_Document text_.
>>>>>
The truth of the matter, I began to suspect, was that the possessive, patriotic Argentines couldn't accept that Borges, knowing he was terminally ill with cancer, chose to die in Geneva and to be buried there. The very thought seemed to indicate a betrayal too awful to contemplate, as though his love for that city could be no more than a literary conceit next to the carnal passion he surely felt for Buenos Aires. In the current wave of Borgesmania, he is being transformed into much more of a pure-blooded, unambivalent Argentine than he ever was in life. Consider his 1984 travelogue, ''Atlas,'' in which he wrote, ''Of all the cities in the world, of all the intimate motherlands a man hopes to encounter in the course of his voyages, Geneva seems to me the most propitious for happiness.''

Buenos Aires, as he must have known all too well, is no place for dying -- too rambunctious, too inquisitive. Too desirous, in fact, of boxing him in -- witness all the public testimonials, the new memoirs by his few still living friends, the relentless gossip mill, retrospective articles, lectures, films, exhibits, the recently renamed Avenida Borges . Fascinated in life by the idea of his own immortality, Borges in death has become an iconic figure. One can only imagine the glee with which he would have received reports of his spirited afterlife.
<<<<<
_Task list_.
(1) In the text about Borges, where did he choose to die and be buried?
(2) Continue the passage about Borges from its final sentence.

_Records_.
>>>>>
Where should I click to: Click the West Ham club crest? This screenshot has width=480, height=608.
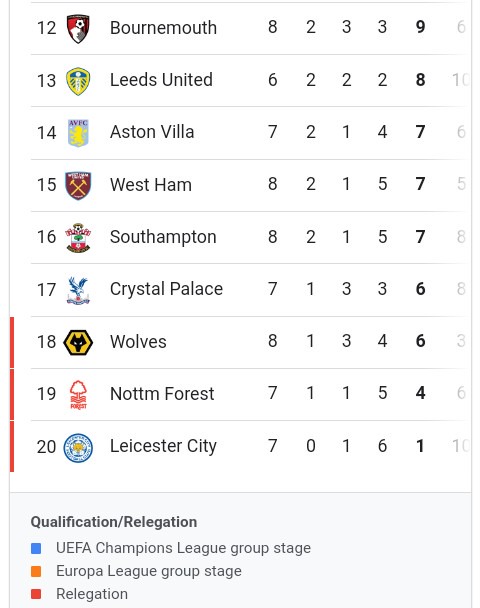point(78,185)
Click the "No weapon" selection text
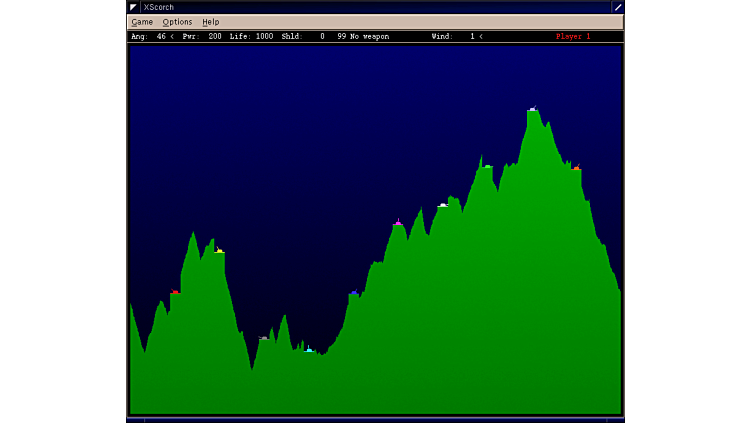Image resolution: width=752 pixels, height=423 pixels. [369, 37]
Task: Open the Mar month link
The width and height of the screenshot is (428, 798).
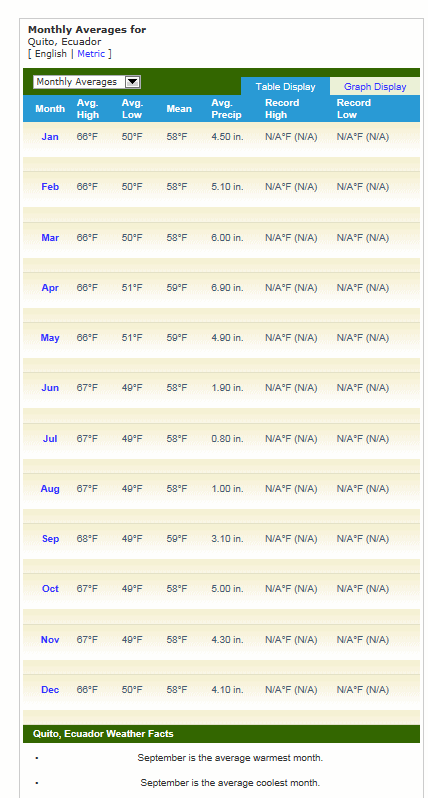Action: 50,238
<<<<<
>>>>>
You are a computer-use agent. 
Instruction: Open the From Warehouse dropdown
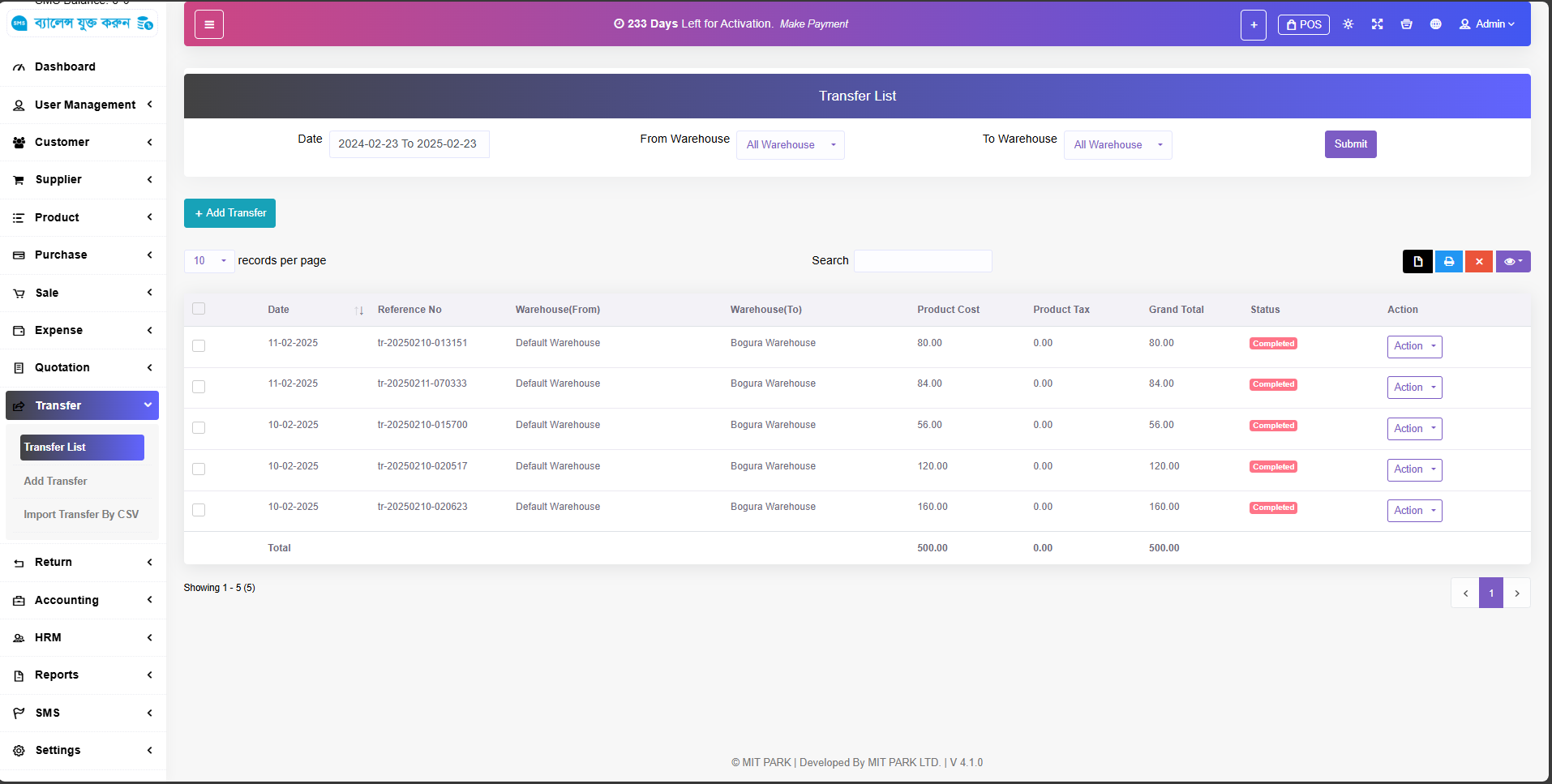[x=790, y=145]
<<<<<
_Answer set_.
(1) He chose to die and be buried in Geneva.

(2)
Late this spring, having written to The New Yorker with no conclusive reply, I finally tracked down the translator of ''The Web,'' Alastair Reid. Thirteen years had passed since its publication, and I was afraid he would no longer remember the poem, but such was not to be the case. Relaxed, charming and blessed with a quick memory, Reid promptly recited a dozen lines in a Scottish baritone, then elegantly solved the mystery. ''Borges and María came to New York. We were having breakfast and he showed me this poem. I said, 'Well, this is a gift, and we would like to have it for The New Yorker,' and he said, 'It doesn't have a title.' I said, 'Borges, you and I are always talking about the web, the great web of human connection. Could we call it ''The Web''?' ''

The poem's only appearance in Spanish was sometime in the 1980's, in a Mexican fashion magazine called Vanidades. As it happens, the lines I fell in love with barely exist in print: in Viking's new, definitive bilingual edition of Borges's ''Selected Poems,'' a revised version of ''The Web'' is printed -- a longer, more diffuse rendering provided by María Kodama after her husband's death.

Borges loved mazelike tales in which the tension builds up to a final resolution -- which in turn reveals itself to be nothing more than a new beginning. In one story, ''The Library of Babel,'' librarians search desperately for a readable text in an endless tangle of thousands of undecipherable books, eventually locating a single legible word, but no one is there to hear it. So it is with ''The Web'': in its ephemeral existence, we discover its origins and its oblivion.